* **Available data**:

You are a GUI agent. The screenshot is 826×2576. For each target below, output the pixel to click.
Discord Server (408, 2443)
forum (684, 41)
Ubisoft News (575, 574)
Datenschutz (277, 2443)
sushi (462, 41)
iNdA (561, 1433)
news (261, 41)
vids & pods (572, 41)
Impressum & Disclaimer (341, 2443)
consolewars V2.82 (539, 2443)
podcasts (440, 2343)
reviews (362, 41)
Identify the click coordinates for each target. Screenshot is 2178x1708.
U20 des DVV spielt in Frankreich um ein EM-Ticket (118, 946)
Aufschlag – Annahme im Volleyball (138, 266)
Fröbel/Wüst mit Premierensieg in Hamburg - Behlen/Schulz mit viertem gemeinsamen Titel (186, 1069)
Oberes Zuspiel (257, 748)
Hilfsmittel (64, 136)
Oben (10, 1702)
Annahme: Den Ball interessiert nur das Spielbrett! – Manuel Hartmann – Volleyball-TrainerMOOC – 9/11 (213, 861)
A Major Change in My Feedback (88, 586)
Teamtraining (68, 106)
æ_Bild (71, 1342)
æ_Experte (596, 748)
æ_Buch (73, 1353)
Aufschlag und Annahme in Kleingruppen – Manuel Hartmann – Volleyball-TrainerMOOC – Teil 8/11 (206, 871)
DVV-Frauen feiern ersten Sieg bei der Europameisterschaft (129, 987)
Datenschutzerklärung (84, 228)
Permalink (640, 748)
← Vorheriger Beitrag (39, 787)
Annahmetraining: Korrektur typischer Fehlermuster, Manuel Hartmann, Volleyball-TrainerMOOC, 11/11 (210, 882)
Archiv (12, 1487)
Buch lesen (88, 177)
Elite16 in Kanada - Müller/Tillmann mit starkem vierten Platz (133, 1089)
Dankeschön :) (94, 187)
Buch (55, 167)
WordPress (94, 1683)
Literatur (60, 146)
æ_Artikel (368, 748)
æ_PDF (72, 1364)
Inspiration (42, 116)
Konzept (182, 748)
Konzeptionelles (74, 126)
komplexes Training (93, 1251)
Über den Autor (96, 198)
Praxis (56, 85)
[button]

* **Goal of the exercise**: Using the entries above, output exactly the lines between the line holding "reviews (362, 41)" and the line holding "Annahme: Den Ball", end lines included, and nothing more.

* **Exercise answer**:
reviews (362, 41)
Identify the click coordinates for each target. Screenshot is 2178x1708.
U20 des DVV spielt in Frankreich um ein EM-Ticket (118, 946)
Aufschlag – Annahme im Volleyball (138, 266)
Fröbel/Wüst mit Premierensieg in Hamburg - Behlen/Schulz mit viertem gemeinsamen Titel (186, 1069)
Oberes Zuspiel (257, 748)
Hilfsmittel (64, 136)
Oben (10, 1702)
Annahme: Den Ball interessiert nur das Spielbrett! – Manuel Hartmann – Volleyball-TrainerMOOC – 9/11 (213, 861)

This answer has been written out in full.